[Collected data entries]
● ● ● ● ●
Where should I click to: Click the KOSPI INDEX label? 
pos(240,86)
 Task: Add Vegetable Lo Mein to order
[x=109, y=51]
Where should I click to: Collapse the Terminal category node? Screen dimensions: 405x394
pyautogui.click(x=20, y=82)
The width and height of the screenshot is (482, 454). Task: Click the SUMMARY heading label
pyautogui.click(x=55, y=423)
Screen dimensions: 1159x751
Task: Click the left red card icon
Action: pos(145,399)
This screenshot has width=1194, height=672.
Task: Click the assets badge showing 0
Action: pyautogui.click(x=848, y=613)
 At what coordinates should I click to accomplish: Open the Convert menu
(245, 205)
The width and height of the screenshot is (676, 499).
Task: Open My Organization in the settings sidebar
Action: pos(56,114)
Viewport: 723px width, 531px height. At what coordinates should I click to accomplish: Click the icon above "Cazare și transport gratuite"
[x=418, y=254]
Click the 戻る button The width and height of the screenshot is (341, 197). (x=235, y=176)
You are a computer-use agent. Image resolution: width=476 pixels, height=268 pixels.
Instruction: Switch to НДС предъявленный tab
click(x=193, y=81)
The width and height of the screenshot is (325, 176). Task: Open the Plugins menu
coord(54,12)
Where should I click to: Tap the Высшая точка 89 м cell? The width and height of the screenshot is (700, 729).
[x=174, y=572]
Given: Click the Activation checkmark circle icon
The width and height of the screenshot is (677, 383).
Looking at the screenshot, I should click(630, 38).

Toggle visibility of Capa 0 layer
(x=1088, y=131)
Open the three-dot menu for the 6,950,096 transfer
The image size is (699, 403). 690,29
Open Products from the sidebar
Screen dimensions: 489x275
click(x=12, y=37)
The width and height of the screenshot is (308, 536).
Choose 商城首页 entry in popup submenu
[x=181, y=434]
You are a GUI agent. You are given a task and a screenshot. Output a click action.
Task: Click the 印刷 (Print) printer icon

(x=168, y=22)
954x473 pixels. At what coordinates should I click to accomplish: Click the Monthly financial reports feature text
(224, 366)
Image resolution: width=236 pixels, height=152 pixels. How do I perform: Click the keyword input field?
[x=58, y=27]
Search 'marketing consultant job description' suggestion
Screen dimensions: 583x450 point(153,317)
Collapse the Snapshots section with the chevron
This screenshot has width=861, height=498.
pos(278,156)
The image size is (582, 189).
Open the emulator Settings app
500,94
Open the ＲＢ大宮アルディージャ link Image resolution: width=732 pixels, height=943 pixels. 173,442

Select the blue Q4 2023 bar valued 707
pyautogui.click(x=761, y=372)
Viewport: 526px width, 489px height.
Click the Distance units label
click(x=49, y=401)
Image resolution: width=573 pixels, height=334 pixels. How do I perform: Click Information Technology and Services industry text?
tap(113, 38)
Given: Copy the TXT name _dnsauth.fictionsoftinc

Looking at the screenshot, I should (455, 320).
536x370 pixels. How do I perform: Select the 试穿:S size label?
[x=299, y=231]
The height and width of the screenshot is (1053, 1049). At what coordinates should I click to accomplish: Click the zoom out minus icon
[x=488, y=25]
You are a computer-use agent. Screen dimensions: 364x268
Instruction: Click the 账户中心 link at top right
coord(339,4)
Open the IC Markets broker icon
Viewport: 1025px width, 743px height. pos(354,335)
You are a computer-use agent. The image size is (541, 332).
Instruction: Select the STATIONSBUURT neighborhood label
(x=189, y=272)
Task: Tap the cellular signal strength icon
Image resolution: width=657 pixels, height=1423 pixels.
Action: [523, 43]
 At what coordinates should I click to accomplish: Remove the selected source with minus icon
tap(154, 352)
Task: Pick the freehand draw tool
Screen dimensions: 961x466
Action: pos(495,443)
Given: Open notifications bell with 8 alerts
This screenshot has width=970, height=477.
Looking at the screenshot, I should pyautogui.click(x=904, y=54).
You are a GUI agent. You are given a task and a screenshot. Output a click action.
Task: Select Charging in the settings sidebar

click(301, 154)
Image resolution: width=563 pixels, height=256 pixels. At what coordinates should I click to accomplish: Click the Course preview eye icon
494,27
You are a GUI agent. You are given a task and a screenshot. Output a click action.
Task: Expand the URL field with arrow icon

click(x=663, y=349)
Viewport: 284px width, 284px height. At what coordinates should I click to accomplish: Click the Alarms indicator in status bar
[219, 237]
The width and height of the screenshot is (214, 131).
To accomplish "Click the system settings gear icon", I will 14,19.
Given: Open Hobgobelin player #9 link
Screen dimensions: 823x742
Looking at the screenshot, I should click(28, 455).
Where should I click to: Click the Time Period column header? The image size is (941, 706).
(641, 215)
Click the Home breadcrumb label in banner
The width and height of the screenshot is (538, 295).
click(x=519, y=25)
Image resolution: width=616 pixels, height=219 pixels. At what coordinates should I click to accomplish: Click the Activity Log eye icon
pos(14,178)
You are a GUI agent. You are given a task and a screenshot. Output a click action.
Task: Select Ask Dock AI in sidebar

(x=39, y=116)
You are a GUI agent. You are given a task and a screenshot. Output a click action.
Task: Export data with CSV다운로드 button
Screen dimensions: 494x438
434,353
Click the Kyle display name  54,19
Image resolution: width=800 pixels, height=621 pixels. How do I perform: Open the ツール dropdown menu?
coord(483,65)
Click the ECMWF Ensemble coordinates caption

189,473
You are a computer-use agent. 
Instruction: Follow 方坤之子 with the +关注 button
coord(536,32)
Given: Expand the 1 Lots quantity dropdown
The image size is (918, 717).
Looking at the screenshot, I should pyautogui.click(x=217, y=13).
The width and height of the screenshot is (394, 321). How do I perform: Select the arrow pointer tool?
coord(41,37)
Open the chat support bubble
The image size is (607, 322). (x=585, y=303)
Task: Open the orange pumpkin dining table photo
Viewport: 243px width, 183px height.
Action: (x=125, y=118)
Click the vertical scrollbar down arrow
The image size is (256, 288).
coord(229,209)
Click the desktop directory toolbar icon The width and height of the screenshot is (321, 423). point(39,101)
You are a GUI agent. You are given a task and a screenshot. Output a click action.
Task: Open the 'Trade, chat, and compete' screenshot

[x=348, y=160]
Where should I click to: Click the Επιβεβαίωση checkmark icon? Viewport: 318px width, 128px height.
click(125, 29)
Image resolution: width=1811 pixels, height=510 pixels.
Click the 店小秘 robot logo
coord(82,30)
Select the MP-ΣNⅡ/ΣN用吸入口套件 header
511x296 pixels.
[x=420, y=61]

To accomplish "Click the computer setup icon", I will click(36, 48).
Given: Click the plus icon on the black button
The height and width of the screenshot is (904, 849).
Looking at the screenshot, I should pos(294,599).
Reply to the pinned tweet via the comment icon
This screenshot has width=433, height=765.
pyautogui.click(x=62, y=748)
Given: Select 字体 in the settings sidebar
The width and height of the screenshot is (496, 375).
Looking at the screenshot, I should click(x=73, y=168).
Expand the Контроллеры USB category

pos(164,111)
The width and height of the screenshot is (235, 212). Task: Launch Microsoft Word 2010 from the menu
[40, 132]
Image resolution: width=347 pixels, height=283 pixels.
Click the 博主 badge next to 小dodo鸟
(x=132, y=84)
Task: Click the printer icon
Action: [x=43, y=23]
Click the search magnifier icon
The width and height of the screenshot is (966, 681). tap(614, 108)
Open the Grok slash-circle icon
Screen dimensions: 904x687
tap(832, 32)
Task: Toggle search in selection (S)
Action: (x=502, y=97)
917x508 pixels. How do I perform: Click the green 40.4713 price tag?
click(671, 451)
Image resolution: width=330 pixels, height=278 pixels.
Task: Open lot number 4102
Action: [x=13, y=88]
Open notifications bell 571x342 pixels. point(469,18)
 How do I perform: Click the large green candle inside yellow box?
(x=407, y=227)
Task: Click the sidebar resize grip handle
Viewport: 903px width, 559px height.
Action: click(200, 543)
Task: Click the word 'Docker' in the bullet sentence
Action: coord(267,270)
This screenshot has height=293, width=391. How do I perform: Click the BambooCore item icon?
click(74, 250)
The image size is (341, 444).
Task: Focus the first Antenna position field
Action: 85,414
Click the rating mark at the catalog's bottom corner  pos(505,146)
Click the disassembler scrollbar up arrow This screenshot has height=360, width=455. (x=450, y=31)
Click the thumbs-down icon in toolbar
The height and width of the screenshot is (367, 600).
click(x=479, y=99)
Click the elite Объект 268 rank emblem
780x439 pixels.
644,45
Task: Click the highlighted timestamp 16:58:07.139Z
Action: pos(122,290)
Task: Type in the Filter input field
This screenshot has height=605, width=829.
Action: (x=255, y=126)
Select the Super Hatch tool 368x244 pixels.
● ● ● ● ●
Every line from the line containing "The width and height of the screenshot is (308, 536)." through the line containing "You are a computer-use agent. Screen" in the records above must be retyped exactly. Leave out the rest.

The width and height of the screenshot is (308, 536).
Choose 商城首页 entry in popup submenu
[x=181, y=434]
You are a GUI agent. You are given a task and a screenshot. Output a click action.
Task: Click the 印刷 (Print) printer icon

(x=168, y=22)
954x473 pixels. At what coordinates should I click to accomplish: Click the Monthly financial reports feature text
(224, 366)
Image resolution: width=236 pixels, height=152 pixels. How do I perform: Click the keyword input field?
[x=58, y=27]
Search 'marketing consultant job description' suggestion
Screen dimensions: 583x450 point(153,317)
Collapse the Snapshots section with the chevron
This screenshot has width=861, height=498.
pos(278,156)
The image size is (582, 189).
Open the emulator Settings app
500,94
Open the ＲＢ大宮アルディージャ link Image resolution: width=732 pixels, height=943 pixels. 173,442

Select the blue Q4 2023 bar valued 707
pyautogui.click(x=761, y=372)
Viewport: 526px width, 489px height.
Click the Distance units label
click(x=49, y=401)
Image resolution: width=573 pixels, height=334 pixels. How do I perform: Click Information Technology and Services industry text?
tap(113, 38)
Given: Copy the TXT name _dnsauth.fictionsoftinc

Looking at the screenshot, I should (455, 320).
536x370 pixels. How do I perform: Select the 试穿:S size label?
[x=299, y=231]
The height and width of the screenshot is (1053, 1049). At what coordinates should I click to accomplish: Click the zoom out minus icon
[x=488, y=25]
You are a computer-use agent. Screen dimensions: 364x268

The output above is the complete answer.